(369c) Modeling of Tubular High-Pressure Polyethylene Reactors
The aim of modeling polymerization processes of high-pressure low-density polyethylene (LDPE) in tubular reactors is to improve the processability of the polymers produced by varying the reaction conditions. As the processability is inherently coupled to the polymeric microstructure the model has to combine heat transfer and reaction kinetics to yield detailed information about molecular weight distributions and degrees of long- and short-chain branching. Furthermore it is highly desirable to obtain chain-length differentiated branching densities. Using the software package PREDICI a model has been developed that allows to compute temperature and pressure profiles and to obtain detailed information about the polymer microstructure. Due to the complexity of solving the coupled equations for the heat and material balance as well as differential equations needed to determine the chain-length differentiated quantities it is reasonable to use a two-stage toolkit. Therefore in a first step temperature and pressure profiles are computed which are then used for the calculation of chain-length differentiated observables.

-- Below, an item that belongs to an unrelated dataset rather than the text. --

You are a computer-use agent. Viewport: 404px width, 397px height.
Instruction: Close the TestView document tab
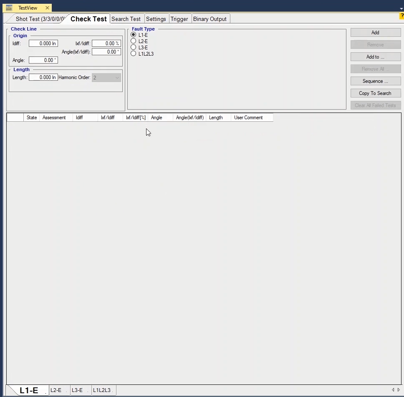(x=47, y=8)
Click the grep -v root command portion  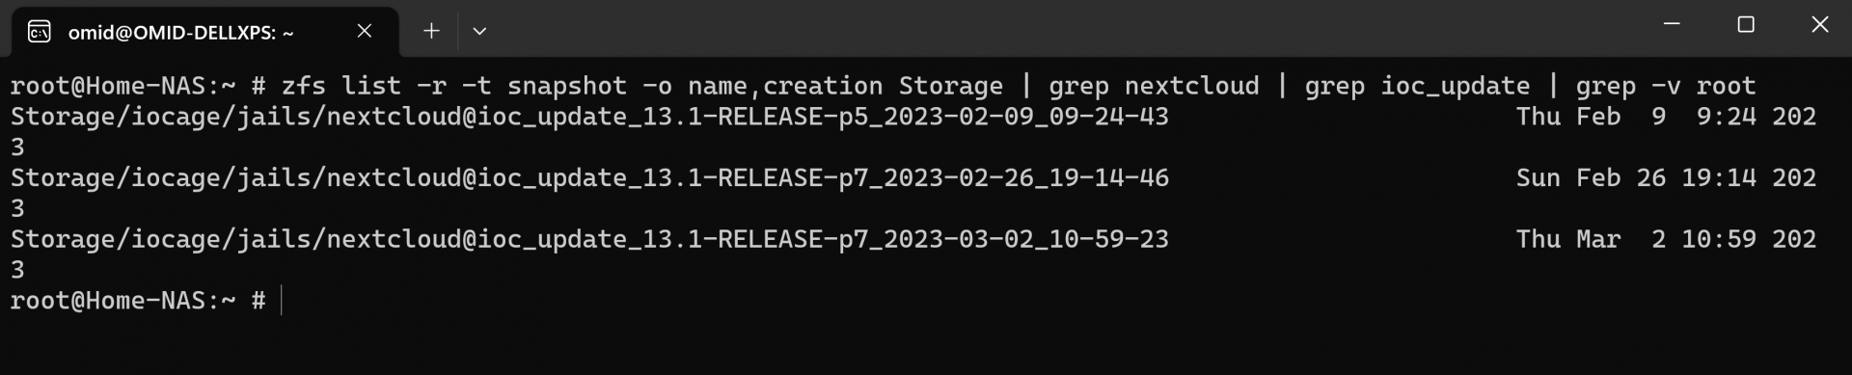(1666, 86)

As heat transfer processes are mainly governed by average reaction condition it is sufficient to compute the temperature and pressure profiles using moments kinetics. This ensures a fast convergence of iterative procedures needed to account for counter cooling. Complex cooling scenarios and multiple injections can be described. Special attention is dedicated to the transfer of kinetic data from independent laboratory experiments. By comparing model results with industrial data for different LDPE grades the model also serves as a test whether rate constants obtained on laboratory scale reactors can be directly transferred to large scale industrial plants. To compare computed distribution data directly with those from standard SEC and light scattering measurements, the results are modified to account for experimental band broadening effects assuming randomly distributed branches.
Having computed the temperature and pressure profiles using moment kinetics chain-length differentiated degrees of branching can be calculated using the concept of boundary density functions in combination with the h-p Galerkin method implemented in PREDICI. For statistical processes this approach allows to reduce the two-dimensional problem (chain length and number of branches) to two one-dimensional subproblems: the rigorous computation of the molecular weight distribution and the evaluation of the leading moments of the branching density distribution. Assuming a binomial or Wesslau distribution for the branching density bivariate chain-length/degree of branching distributions, which play a crucial role for structure-property relationships, can be obtained in a reasonable timeframe.